The significance of DNA hydroxymethylation in replicative senescence of mesenchymal stem cells (MSCs) and aging-related osteoporosis remains unknown. Here, we reveal 5hmC levels positively regulate MSC self-renewal and osteoblast differentiation. Mechanistically, PARP1 recruits TET1 to hydrolyze methylated nucleotides on DNMT1 exons, aiding CTCF in preventing DNMT1 alternative splicing in early MSCs. Additionally, ATM phosphorylates TRIM37 at Th203, promoting its nuclear entry and the monoubiquitination of PARP1, stabilizing the protein.
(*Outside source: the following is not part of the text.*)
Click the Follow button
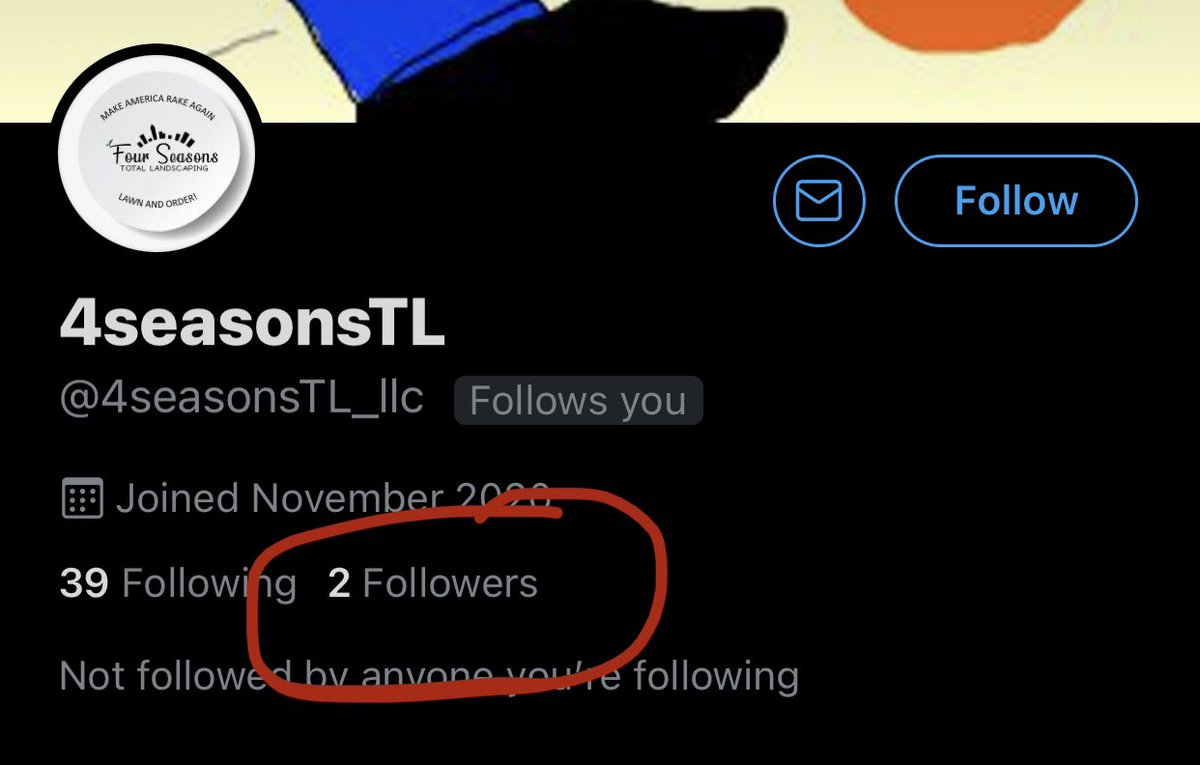The image size is (1200, 765). coord(1016,201)
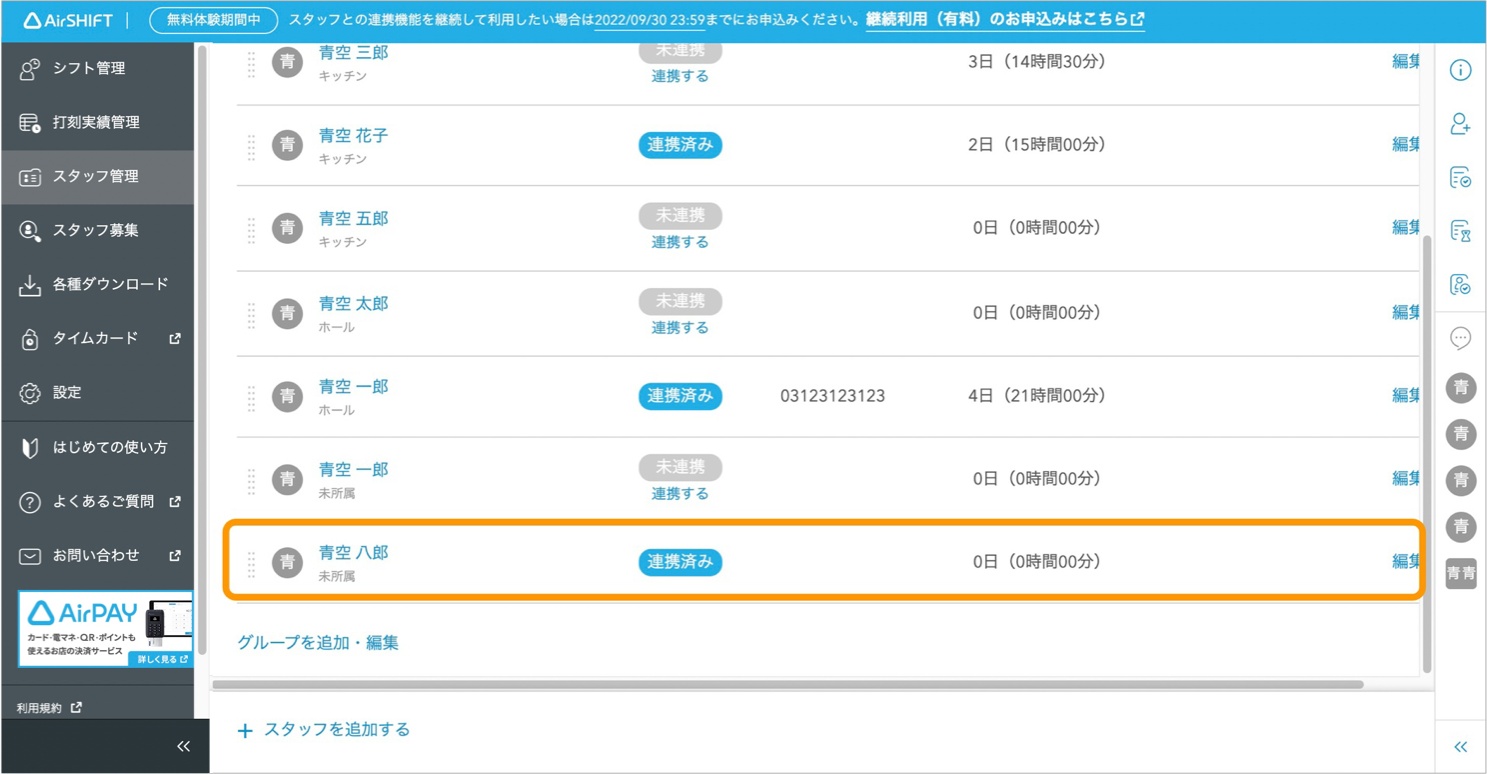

CTCF or TRIM37 knockdown induces replicative senescence of MSCs with loss of full-length DNMT1. Co-treatment with resveratrol (ATM activator) and vitamin C (TET1 activator) rejuvenates late MSCs via the TRIM37/PARP1/DNMT1 pathway and alleviates osteoporosis in aged mice. Gene knockout experiments further reveal the participation of TRIM37 and PARP1 in MSC aging, contributing significantly to bone maintenance and repair in vivo. This study emphasizes the role of DNA hydroxymethylation in stemness, suggesting therapeutic strategies, especially for osteoporosis.